Prorządowe media w Polsce od kilku dni prowadzą intensywny atak na prezesa Trybunału Konstytucyjnego. Powodem było złożenie przez niego do prokuratury zawiadomienia ws. podejrzenia zamachu stanu w Polsce. Związana z "Gazetą Wyborczą" Dominika Wielowieyska, przeszła jednak dzisiaj wszelkie granice.

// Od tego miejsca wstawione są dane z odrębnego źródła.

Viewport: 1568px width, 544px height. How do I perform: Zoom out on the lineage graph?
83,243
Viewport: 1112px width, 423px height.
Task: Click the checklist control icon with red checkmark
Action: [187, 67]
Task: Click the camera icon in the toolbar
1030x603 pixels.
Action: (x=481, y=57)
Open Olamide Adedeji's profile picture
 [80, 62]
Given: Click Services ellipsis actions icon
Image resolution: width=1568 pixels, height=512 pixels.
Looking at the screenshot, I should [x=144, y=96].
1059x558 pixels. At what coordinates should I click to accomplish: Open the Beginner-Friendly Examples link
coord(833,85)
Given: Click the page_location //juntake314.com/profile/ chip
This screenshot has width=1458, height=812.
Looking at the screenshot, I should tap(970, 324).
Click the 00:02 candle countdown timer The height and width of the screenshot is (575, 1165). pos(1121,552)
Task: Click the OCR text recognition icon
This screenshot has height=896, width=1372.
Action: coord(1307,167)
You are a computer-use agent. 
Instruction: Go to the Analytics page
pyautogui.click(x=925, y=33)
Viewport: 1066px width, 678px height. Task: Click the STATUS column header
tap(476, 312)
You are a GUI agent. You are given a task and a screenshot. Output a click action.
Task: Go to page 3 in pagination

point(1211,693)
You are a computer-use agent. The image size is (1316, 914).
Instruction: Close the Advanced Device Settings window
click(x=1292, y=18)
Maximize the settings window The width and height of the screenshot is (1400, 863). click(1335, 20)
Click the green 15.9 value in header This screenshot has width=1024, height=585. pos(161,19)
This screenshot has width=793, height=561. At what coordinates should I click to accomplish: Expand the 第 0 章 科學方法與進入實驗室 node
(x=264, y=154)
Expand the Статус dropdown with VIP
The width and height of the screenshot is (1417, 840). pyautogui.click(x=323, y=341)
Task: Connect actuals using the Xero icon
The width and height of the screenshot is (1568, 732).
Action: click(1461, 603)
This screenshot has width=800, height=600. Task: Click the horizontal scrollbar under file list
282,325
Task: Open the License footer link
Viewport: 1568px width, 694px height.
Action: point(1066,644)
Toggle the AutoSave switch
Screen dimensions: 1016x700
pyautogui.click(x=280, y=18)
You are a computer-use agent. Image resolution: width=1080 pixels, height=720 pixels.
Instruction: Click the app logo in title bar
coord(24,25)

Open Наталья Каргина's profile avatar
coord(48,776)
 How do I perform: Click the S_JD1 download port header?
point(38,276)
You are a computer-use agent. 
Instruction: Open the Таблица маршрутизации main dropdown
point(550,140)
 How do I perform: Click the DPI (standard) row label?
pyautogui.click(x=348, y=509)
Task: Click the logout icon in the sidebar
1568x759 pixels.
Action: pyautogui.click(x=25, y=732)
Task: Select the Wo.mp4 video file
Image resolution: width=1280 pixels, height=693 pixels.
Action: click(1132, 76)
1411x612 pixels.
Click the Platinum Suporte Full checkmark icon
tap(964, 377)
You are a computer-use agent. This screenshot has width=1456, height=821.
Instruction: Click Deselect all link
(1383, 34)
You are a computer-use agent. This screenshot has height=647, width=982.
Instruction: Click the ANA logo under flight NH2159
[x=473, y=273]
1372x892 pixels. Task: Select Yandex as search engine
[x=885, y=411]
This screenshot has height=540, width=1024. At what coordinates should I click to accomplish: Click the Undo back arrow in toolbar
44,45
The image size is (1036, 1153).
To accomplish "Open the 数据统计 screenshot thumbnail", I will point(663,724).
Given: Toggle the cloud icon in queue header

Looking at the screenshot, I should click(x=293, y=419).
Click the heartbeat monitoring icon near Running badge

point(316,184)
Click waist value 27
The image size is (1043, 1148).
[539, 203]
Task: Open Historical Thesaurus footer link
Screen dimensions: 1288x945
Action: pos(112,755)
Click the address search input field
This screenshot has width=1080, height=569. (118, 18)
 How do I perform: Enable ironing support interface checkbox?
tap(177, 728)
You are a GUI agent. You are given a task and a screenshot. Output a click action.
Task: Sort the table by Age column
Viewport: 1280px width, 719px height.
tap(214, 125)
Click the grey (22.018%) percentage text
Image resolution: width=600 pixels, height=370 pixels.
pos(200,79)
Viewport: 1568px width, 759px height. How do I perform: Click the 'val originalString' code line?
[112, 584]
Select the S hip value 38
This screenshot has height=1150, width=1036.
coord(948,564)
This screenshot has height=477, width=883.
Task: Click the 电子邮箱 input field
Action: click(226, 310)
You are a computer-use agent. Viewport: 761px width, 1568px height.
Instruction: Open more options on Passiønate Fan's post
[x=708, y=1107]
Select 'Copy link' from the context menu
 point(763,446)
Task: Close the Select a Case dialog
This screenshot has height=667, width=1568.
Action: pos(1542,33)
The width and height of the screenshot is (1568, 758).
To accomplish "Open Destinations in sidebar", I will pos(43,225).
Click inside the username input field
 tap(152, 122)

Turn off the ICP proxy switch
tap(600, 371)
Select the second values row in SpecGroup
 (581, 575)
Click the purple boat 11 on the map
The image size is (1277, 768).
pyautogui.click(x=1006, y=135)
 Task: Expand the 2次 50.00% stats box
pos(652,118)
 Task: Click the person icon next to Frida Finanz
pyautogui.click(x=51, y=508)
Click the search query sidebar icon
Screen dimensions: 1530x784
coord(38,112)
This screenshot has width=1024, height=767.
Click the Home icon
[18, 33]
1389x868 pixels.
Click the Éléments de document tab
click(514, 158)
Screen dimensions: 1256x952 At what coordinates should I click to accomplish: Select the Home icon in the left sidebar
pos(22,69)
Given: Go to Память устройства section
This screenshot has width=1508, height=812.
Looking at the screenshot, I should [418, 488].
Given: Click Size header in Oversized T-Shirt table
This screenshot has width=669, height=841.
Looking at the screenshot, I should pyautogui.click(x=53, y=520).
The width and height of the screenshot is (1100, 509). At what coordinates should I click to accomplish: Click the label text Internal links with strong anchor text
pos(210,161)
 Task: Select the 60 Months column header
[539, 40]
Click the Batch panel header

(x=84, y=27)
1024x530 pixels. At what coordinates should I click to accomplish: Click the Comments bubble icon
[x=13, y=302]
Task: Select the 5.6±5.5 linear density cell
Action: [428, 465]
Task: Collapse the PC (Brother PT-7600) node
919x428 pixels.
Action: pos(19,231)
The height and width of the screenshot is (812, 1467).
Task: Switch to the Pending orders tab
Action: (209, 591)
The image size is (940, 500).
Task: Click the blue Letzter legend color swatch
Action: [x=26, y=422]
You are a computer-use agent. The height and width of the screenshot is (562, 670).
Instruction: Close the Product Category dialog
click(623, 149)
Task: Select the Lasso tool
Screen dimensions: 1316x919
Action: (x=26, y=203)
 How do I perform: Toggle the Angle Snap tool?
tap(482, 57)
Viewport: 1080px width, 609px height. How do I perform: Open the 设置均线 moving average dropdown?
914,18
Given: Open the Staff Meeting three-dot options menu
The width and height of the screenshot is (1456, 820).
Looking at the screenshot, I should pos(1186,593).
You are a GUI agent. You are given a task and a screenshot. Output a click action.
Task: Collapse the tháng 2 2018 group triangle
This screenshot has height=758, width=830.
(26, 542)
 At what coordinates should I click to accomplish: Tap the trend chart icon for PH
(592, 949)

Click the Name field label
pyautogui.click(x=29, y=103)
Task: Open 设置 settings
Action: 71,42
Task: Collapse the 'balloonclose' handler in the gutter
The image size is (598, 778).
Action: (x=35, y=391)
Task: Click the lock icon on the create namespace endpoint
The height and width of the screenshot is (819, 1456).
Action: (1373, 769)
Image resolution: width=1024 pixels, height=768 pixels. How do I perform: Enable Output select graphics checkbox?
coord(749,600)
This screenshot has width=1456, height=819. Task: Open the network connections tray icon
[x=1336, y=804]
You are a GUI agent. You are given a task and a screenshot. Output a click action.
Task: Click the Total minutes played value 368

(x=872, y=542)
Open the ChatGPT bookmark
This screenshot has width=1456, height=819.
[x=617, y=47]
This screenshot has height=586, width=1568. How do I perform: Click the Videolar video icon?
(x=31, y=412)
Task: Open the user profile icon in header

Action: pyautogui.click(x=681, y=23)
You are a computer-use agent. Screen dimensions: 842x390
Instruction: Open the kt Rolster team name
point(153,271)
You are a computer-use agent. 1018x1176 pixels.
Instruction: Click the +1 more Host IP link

Prezes Trybunału Konstytucyjnego Bogdan Święczkowski poinformował w ubiegłą środę, że zastępca Prokuratora Generalnego prok. Michał Ostrowski po jego zawiadomieniu - wszczął śledztwo ws. podejrzenia popełnienia zamachu stanu. Zawiadomienie dotyczy marszałków Sejmu i Senatu, szefa RCL, niektórych sędziów i prokuratorów a także ministrów, a także samego premiera Donalda Tuska.
Po tym fakcie, zarówno Święczkowski, jak i Ostrowski, znaleźli się na celowniku wielu prorządowych mediów. Na fali nagonki na prawników pojawił się także materiał Dominiki Wielowieyskiej, związanej z "Gazetą Wyborczą" i TOK FM.
"Bogdan Święczkowski odpowiada za najczarniejszy okres w polskiej prokuraturze. Pokazuje to raport cząstkowy zespołu prokurator Kwiatkowskiej. Święczkowski mówi o praworządności? Diabeł ubrał się w ornat i na mszę dzwoni"
- napisała w mediach społecznościowych Wielowieyska.
W komentarzach zwrócono uwagę, że za "najczarniejszy" należałoby uznać okres stalinizmu, jednak dziennikarka chyba nie miała tego na myśli
W odpowiedzi na jeden z wpisów Wielowieyska zaznaczyła, że chodziło o "najczarniejszy okres w polskiej prokuraturze III RP".
No cóż, we wpisie się to nie zmieściło.